Task to carry out: After locating the line that contains "This screenshot has width=556, height=371." in the data below, set down exactly that line and each one after it through the line that contains "You are a computer-use agent. 206x235 pixels.", and nothing more.

Data supplied:
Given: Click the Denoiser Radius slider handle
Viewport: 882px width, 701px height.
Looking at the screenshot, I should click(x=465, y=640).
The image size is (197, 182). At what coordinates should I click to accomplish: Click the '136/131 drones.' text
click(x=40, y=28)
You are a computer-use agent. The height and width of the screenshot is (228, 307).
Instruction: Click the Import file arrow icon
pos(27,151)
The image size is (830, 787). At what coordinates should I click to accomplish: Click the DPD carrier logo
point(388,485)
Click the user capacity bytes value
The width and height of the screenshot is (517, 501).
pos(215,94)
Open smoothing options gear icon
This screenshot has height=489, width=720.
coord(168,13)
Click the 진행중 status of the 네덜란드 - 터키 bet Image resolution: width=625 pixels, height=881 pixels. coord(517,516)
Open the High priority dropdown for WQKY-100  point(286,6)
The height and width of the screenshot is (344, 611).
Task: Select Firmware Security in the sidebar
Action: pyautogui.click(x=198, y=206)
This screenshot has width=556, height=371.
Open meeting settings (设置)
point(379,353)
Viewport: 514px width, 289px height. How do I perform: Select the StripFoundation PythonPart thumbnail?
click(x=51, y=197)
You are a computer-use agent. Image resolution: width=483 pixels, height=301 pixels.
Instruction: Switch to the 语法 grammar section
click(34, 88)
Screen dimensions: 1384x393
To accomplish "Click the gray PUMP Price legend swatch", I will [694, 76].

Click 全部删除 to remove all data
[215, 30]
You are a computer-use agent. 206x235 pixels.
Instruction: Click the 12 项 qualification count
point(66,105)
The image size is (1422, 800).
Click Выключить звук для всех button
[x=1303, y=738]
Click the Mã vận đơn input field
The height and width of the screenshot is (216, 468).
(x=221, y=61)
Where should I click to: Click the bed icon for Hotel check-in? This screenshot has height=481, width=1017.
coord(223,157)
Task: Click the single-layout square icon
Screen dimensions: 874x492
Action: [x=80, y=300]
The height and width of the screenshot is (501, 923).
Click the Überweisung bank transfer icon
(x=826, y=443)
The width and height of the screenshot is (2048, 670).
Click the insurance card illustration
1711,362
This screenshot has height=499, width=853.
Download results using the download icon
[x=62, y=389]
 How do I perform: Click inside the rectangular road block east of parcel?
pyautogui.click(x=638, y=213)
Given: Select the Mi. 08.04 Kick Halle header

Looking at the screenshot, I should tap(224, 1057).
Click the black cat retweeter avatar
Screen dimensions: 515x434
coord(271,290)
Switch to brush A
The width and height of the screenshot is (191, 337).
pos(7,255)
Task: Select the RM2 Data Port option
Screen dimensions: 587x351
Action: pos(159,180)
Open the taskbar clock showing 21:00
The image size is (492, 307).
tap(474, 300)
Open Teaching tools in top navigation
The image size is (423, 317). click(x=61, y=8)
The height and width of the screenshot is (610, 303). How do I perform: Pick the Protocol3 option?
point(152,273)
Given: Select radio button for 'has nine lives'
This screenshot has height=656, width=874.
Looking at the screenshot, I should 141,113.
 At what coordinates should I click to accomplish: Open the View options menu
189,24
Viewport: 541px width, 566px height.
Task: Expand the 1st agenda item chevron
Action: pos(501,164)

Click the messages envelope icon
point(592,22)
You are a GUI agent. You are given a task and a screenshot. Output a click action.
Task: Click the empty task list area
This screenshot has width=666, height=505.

Written response:
This screenshot has width=556, height=371.
Open meeting settings (设置)
point(379,353)
Viewport: 514px width, 289px height. How do I perform: Select the StripFoundation PythonPart thumbnail?
click(x=51, y=197)
You are a computer-use agent. Image resolution: width=483 pixels, height=301 pixels.
Instruction: Switch to the 语法 grammar section
click(34, 88)
Screen dimensions: 1384x393
To accomplish "Click the gray PUMP Price legend swatch", I will [694, 76].

Click 全部删除 to remove all data
[215, 30]
You are a computer-use agent. 206x235 pixels.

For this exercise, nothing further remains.